Он даже собирался послать Кюхельбекеру для «Мнемозины» свои стихи и стихи Жуковского и отправил ему «Узницу» Козлова, прося напечатать. «Ты утешишь человека слепого и безногого, который имеет одну только отраду в жизни – поэзию».
В том же письме он просил Кюхельбекера и еще не знакомого ему В. Ф. Одоевского «что-нибудь прислать в новый альманах Северные цветы». «Он будет хорош: Игнациус рисует картинки, бумага веленевая, печать лучшая в Петербурге, а с помощью друзей начинка не уступит украшениям»26.
Оптимизм Дельвига, быть может, был несколько преждевремен. Кюхельбекер и Одоевский не смогут принять участия в «Северных цветах», а он сам и Жуковский – в «Мнемозине»27. «Узница» Козлова не появится в кюхельбекеровском альманахе, и пройдет еще несколько месяцев, пока подоспеет ожидаемая «помощь друзей».
Тем не менее некоторый запас у Дельвига уже есть. Языков, приехавший в Петербург в начале июня, сообщает брату в Симбирск: «он хвалится множеством прекрасных стихов, для него приготовленных: дай бог!»
Дельвиг писал Языкову в Дерпт в марте, и Языков к 6 апреля послал какую-то небольшую «пьесу», посвященную Е. П. Ивашевой, и боялся, что она не поспеет. Может быть, это было стихотворение «Ливония». 12 апреля он сообщал братьям, что написал еще нечто для «Северных цветов». Ни одно из этих двух стихотворений в альманах не попало. Может быть, их задержала цензура, – так было с языковской «Новгородской песнью»28.
Цензура А. С. Бирукова оставляла в запасах альманашников зияющие пустоты; Рылеев с Бестужевым иной раз приходили в отчаяние.
Но для Дельвига все еще впереди.
17 июня Бестужев пишет Вяземскому: «У Дельвига будет много хороших стихов – не надо бы и нам старикам ударить в грязь челом, а это дело господ поэтов»29.
Баратынский был одним из «господ поэтов», на которых и Дельвиг, и издатели «Звезды» возлагали особые надежды.

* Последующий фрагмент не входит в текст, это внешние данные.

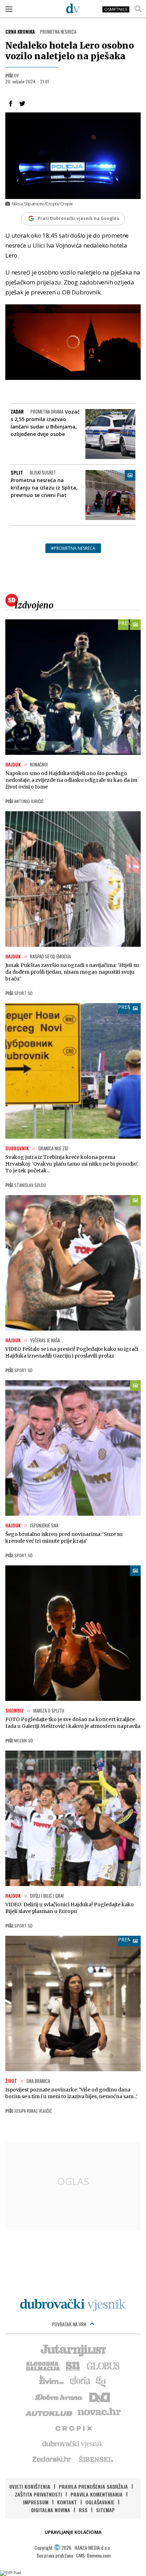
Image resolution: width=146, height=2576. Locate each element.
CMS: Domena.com (93, 2555)
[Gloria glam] (101, 2381)
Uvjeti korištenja (29, 2486)
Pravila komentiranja (97, 2494)
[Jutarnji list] (73, 2350)
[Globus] (103, 2365)
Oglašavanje (99, 2502)
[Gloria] (79, 2381)
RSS (83, 2510)
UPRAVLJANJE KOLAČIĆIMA (73, 2532)
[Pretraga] (138, 9)
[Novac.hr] (99, 2412)
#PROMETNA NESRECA (73, 548)
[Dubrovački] (73, 8)
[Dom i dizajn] (99, 2396)
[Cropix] (73, 2428)
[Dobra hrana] (59, 2396)
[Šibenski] (95, 2459)
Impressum (36, 2502)
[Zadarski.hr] (52, 2459)
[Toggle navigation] (9, 9)
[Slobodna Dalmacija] (42, 2365)
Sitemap (105, 2510)
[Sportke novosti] (73, 2365)
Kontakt (67, 2502)
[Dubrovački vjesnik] (73, 2443)
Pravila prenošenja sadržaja (93, 2486)
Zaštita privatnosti (38, 2494)
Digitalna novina (50, 2510)
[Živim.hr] (51, 2381)
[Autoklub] (49, 2412)
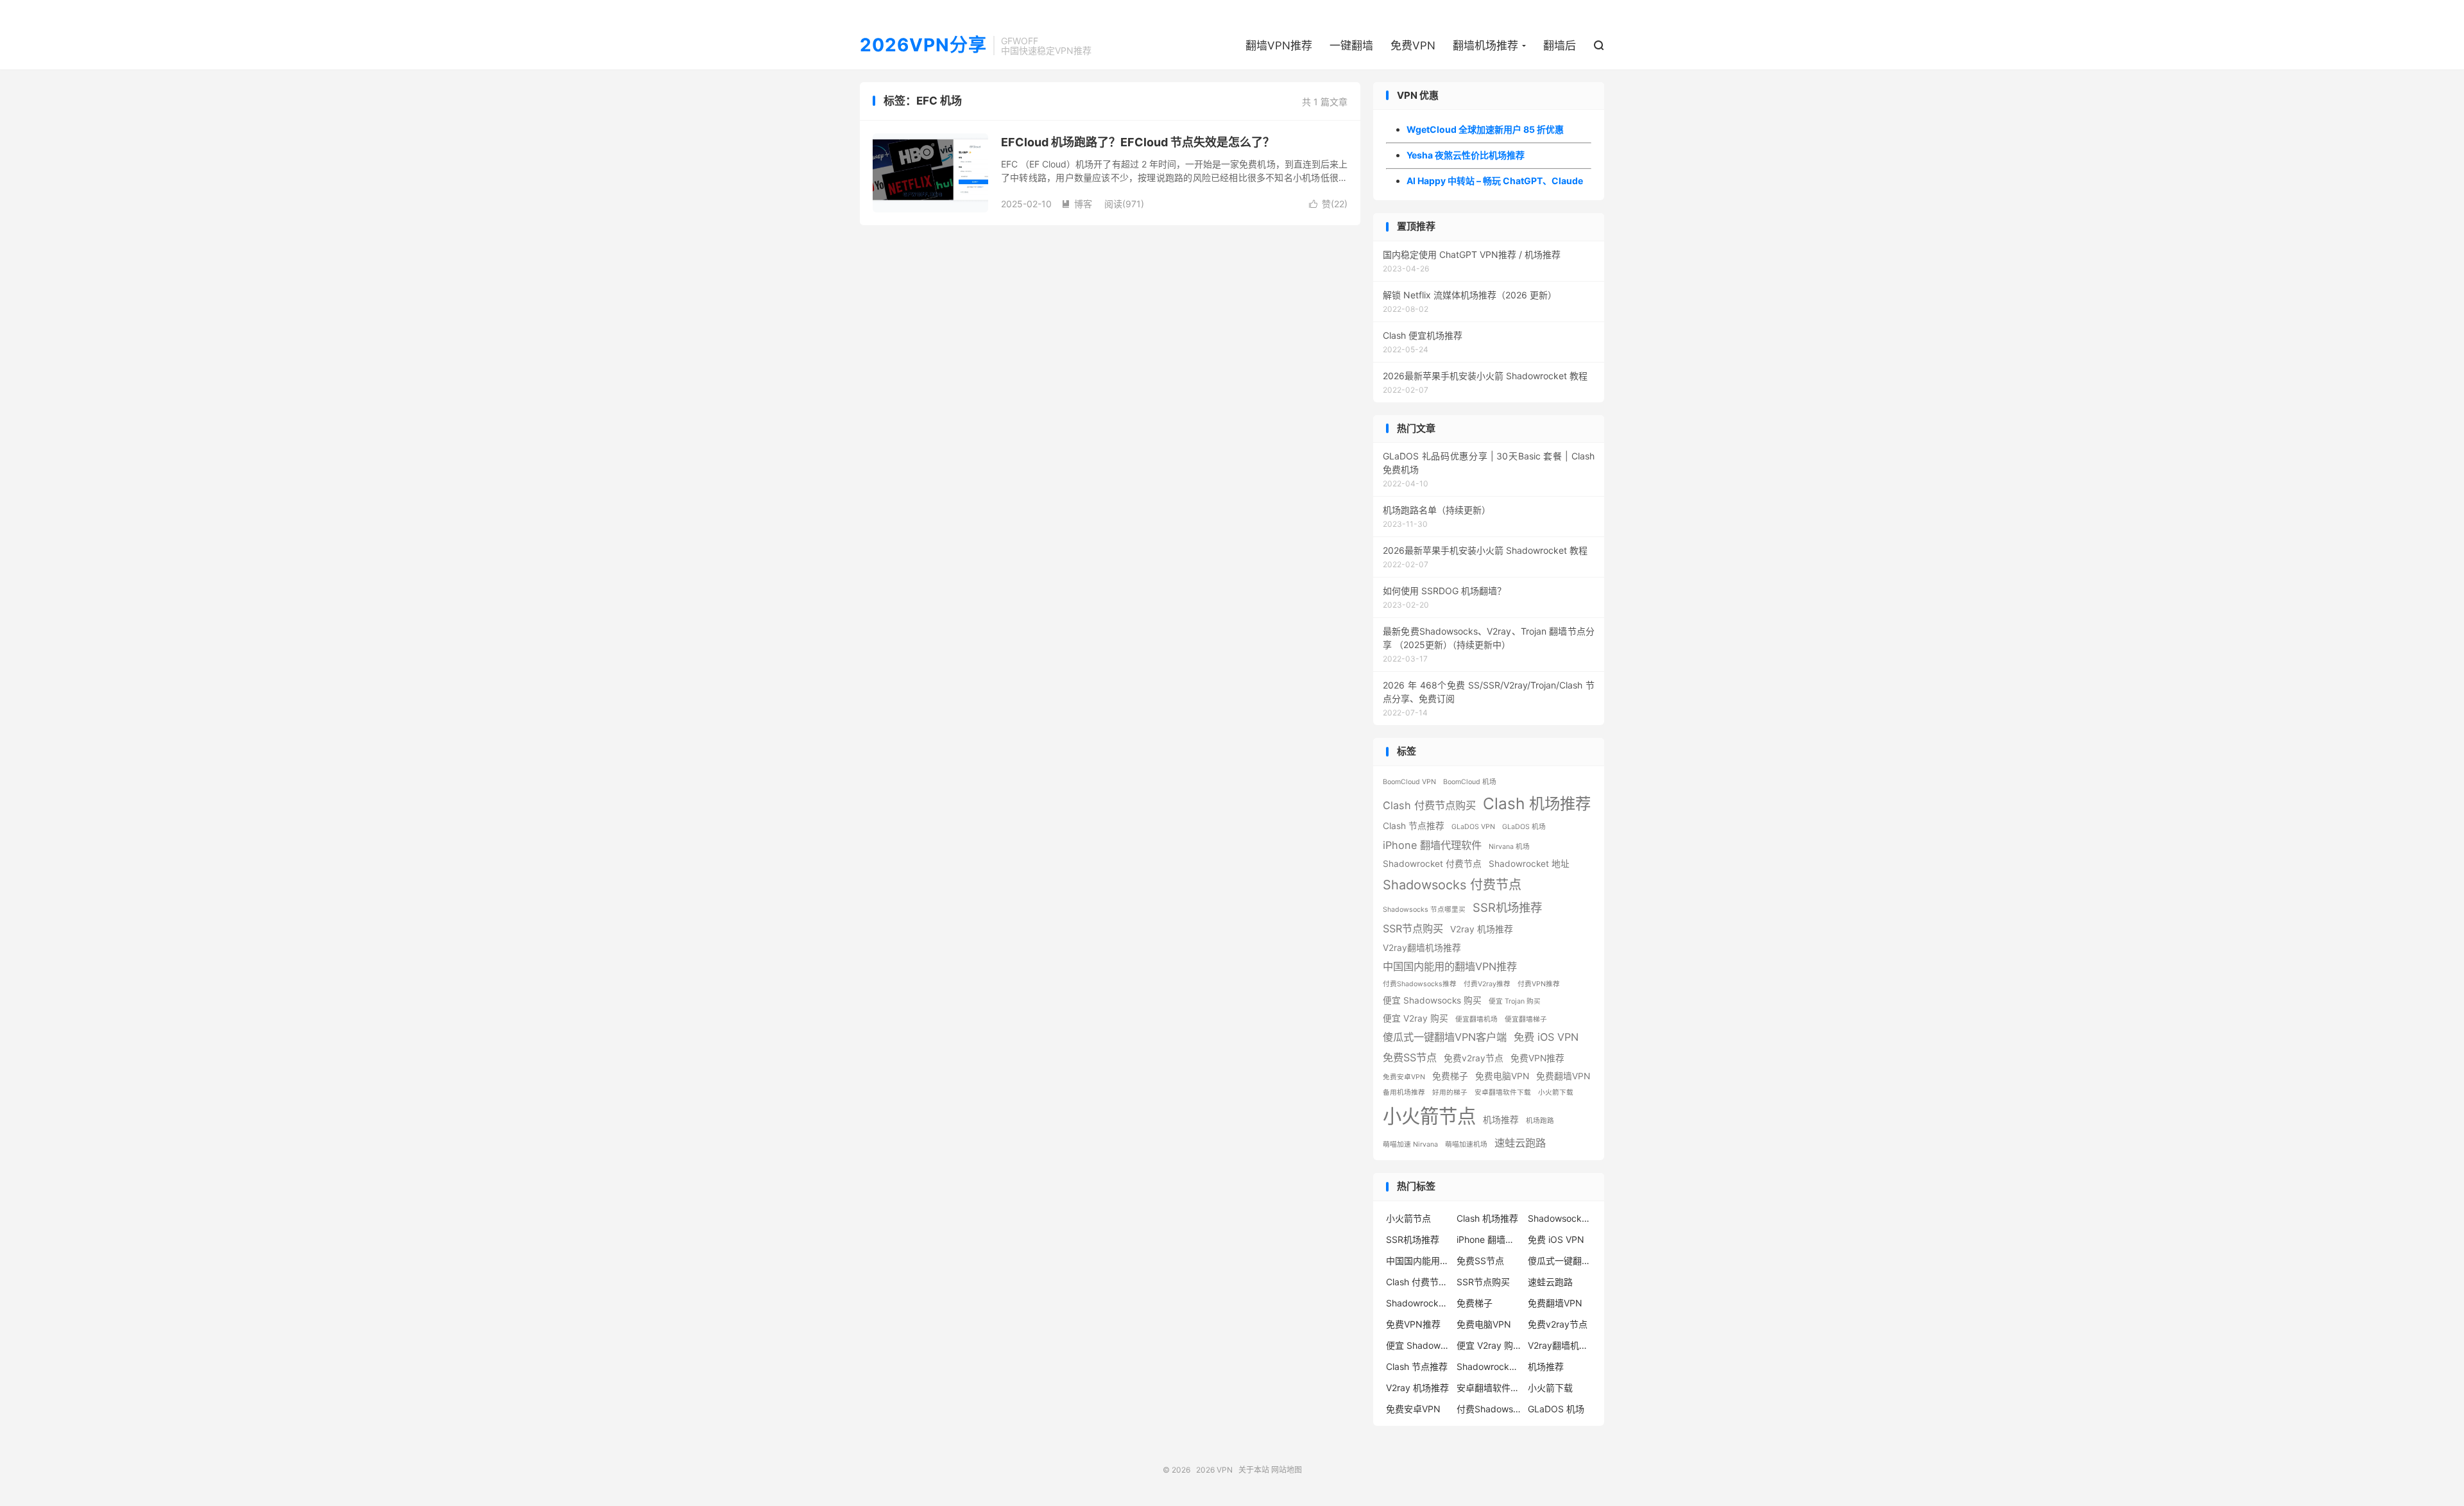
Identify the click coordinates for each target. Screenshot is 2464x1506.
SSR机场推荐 (1507, 907)
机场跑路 (1540, 1121)
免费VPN (1412, 45)
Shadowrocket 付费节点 (1432, 864)
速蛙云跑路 (1520, 1142)
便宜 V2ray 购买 (1415, 1018)
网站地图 (1286, 1470)
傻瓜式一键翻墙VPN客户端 (1445, 1037)
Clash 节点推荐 (1413, 826)
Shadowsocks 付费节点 (1452, 885)
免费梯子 (1450, 1076)
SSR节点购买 (1413, 928)
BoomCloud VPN (1409, 782)
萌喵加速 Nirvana (1410, 1144)
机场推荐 (1501, 1120)
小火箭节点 (1429, 1116)
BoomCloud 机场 (1469, 782)
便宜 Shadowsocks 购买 (1432, 1000)
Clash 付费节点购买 (1429, 805)
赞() (1328, 203)
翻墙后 (1559, 45)
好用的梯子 (1449, 1092)
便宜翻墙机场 (1476, 1019)
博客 (1076, 203)
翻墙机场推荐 (1485, 45)
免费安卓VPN (1404, 1077)
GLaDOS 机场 (1524, 827)
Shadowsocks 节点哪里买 (1424, 909)
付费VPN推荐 (1539, 984)
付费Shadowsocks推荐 (1420, 984)
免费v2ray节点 (1473, 1058)
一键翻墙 (1351, 45)
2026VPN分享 (923, 45)
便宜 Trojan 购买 (1515, 1001)
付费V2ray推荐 (1487, 984)
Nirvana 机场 (1509, 847)
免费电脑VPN (1502, 1076)
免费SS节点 (1410, 1057)
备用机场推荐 (1404, 1092)
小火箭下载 (1555, 1092)
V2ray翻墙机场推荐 (1422, 948)
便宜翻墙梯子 (1526, 1019)
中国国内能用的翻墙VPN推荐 (1450, 966)
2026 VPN (1214, 1470)
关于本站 (1253, 1470)
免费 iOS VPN (1546, 1037)
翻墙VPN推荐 (1278, 45)
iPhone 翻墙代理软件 (1432, 845)
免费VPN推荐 (1537, 1058)
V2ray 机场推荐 (1481, 929)
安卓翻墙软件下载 (1503, 1092)
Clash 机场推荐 (1537, 803)
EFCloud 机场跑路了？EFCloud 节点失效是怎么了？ (1137, 142)
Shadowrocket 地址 (1529, 864)
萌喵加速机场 (1466, 1144)
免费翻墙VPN (1563, 1076)
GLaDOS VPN (1473, 827)
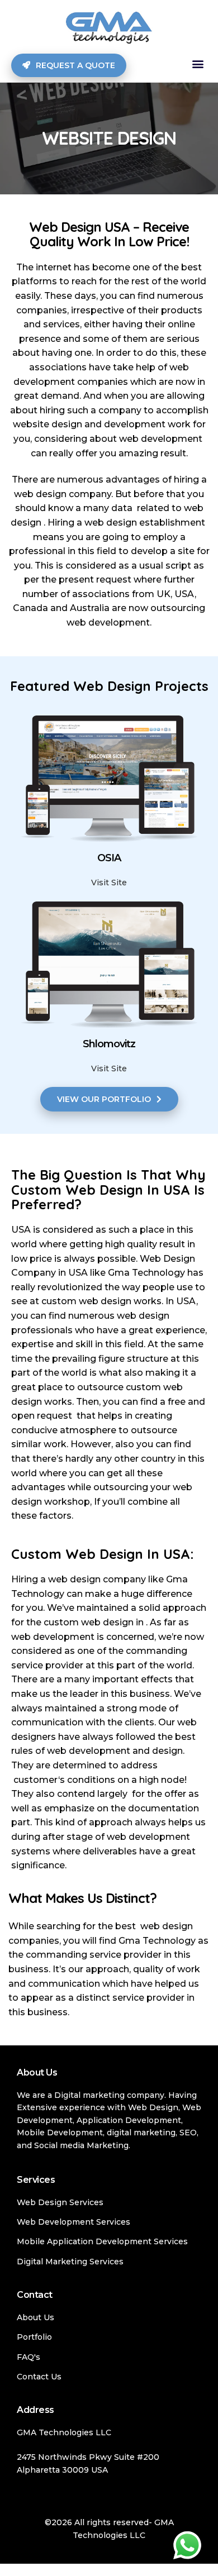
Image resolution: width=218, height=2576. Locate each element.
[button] (197, 64)
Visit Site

В начале 1824 года он еще находится на положении «финляндского изгнанника». За него хлопочут Жуковский, Александр Тургенев, Денис Давыдов. Все просьбы – об офицерском чине, об отставке, о гражданской службе – пока остаются безуспешны.
Между тем сам он ведет себя не слишком осторожно; его антипатия к российским общественным порядкам находит выход то в сатирических куплетах, то в разговорах, слухи о которых доходят до Москвы, то в эпиграмме на Аракчеева.
Пока решается его судьба, он готовит к изданию сборник своих стихов, хотя А. Тургенев настойчиво предупреждает, чтобы имя его до окончания дела не появлялось в печати.
В первые месяцы 1824 года он посылает Бестужеву и Рылееву тетради со стихами: издатели «Полярной звезды» намерены стать издателями и сборника Баратынского; в марте Булгарин объявляет об этом в «Литературных листках». Друзья поздравляют Рылеева с покупкой и еще в октябре 1825 года интересуются книжкой.
В июне Баратынский собственной персоной появляется в столице, изнемогающей от невыносимой жары. 12 числа его видит здесь вместе со Львом Пушкиным Языков, остановившийся на неделю-другую проездом в Симбирск. 14 июня он с Гречем и Дельвигом отправляется к А. И. Тургеневу на Черную речку обедать; собрались Жуковский, Блудов, Дашков и привезли слепого Козлова. «Баратынский читал прекрасное послание к Богдановичу», – сообщал Тургенев Вяземскому в Москву.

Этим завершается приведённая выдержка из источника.